■ **To-do list**:
[1] Copy everything from "When a page" down to "the new content." in the passage on JAWS and style sheets, keeping the wording unchanged.
[2] Using the passage on JAWS and style sheets, answer each question:
(a) Which key combination lets a JAWS user refresh the page content in the virtual document?
(b) Which key combination gives the user the font name, size, attributes, colors, and text alignment?
(c) What media attribute does the style element that loads main.css contain?
[3] Write the next part of the passage on JAWS and style sheets, picking up after its final sentence and not drawing on the data.

■ **Passage shown**:
The text is as follows:
Q. Does JAWS support cascading style sheets (CSS)?
A. Yes, JAWS does support cascading style sheets (CSS). CSS is a way of marking up text using styles that are inherited by applying a set of style rules to a page without having to change the actual page content. For example, you can link an HTML document to a style sheet that displays all level one headings in red. There are some issues that authors of Web pages should be aware of when using CSS to ensure the page is accessible.
When a page loads and JAWS processes the HTML code, it also processes linked and inline style information to determine which elements should be rendered. Any elements that use a style with the attributes "visibility:hidden" or "display:none" are not included in the JAWS rendering of the page. However, if the page has elements shown when it first loads, but then dynamically hides these elements without user intervention after the page loads, JAWS does not detect that this has occurred and may still show the hidden content. Conversely, if a page hides content when it first loads but then dynamically shows this content after the page loads, JAWS does not announce the new content.
The safest course of action when developing Web pages is to hide anything in the HTML when the page first loads that should not be shown. Then, only hide or display content when the user interacts with the page (such as by clicking a link or item with the onClick attribute). When the user clicks text, links, images, and so on, JAWS asks Internet Explorer for the HTML again, and updates the page.
A JAWS user can press INSERT+ESC to refresh the page content in the virtual document. However, the source that is passed to JAWS by Internet Explorer should represent the current visible state of the page. This does not occur if the HTML source code does not reflect the true visibility status because of scripting. If that is the case, JAWS still does not have an accurate view of the document.
JAWS uses style information to try to determine the font name, font size, font attributes, colors, and text alignment. This information is provided to the user when he or she presses INSERT+F.
Other than visibility and text attributes, style information is not interpreted any further. JAWS does not indicate zIndex levels.
--—The preceding unsigned comment was added by Pianoman87 ( talk • contribs) 10:03, 23 January 2006.
Please note that screen readers and other web browsers are not required to use CSS at all, and other ones may very well ignore it. Also note that main.css is loaded by a style element containing the attribute media="screen,projection"

■ **Data section**:

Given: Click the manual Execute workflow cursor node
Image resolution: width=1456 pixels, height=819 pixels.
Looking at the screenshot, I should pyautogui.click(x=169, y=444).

■ **Outputs in order**:
[1]
When a page loads and JAWS processes the HTML code, it also processes linked and inline style information to determine which elements should be rendered. Any elements that use a style with the attributes "visibility:hidden" or "display:none" are not included in the JAWS rendering of the page. However, if the page has elements shown when it first loads, but then dynamically hides these elements without user intervention after the page loads, JAWS does not detect that this has occurred and may still show the hidden content. Conversely, if a page hides content when it first loads but then dynamically shows this content after the page loads, JAWS does not announce the new content.

[2]
(a) INSERT+ESC
(b) INSERT+F
(c) media="screen,projection"

[3]
, so it should be ignored by screen readers, and consequently the CSS cascade will be different for screen readers which respect the media attribute.
The gist of this is that we can't possibly know how every single browser, screen reader, and search engine will process pages. Therefore, we should follow HTML and CSS standards, accessibility guidelines, and good authoring practices, and not just ignore or pay lip service to them. — Michael Z. 2006-01-23 15:10 Z
I can now confirm that both common.css and monobook.css are ignored in jaws versions below 6.0. This has other implications besides conditional statements. For example it makes interpreting diffs and distinguishing red links more difficult, because even the colour check commands do not work. The only thing the jaws 6.0 new features has to say relating to this is that "JAWS also features improved performance while you are reading complex Web sites." [4] The FAQ for jaws 5.0 did say that css was supported, though.
What could be causing this, and is there any way to fix it? Or maybe this is just another reason to upgrade, along with the fact that Firefox is supported. That's another 350 dollars or so out the window ... Graham/pianoman87 talk 15:28, 23 January 2006 (UTC)
The best thing that editors can do to improve accessibility is to follow the recommendations in the manual of style, like creating good link descriptions (especially for external links, and not "click here!"). Also, heading titles should be descriptive, and in a consistent order: the order for the last few headings should be see also, references and external links, for example. When editing, never break up a line unless absolutely necessary, as the easiest way to edit with a screen reader is to navigate line by line. Also, use as little code as possible, so the text in the edit window is easier to read. My pet peeve is code like [[clock|clocks]] instead of the perfectly correct code [[clock]]s, which takes up less space. Also, spelling and grammar errors can dramatically affect the sound of the text like "initative" instead of "initiative", which can make the text more difficult to read. The majority of my editing time is spent fixing spelling and grammar errors that affect the sound of the text in an article.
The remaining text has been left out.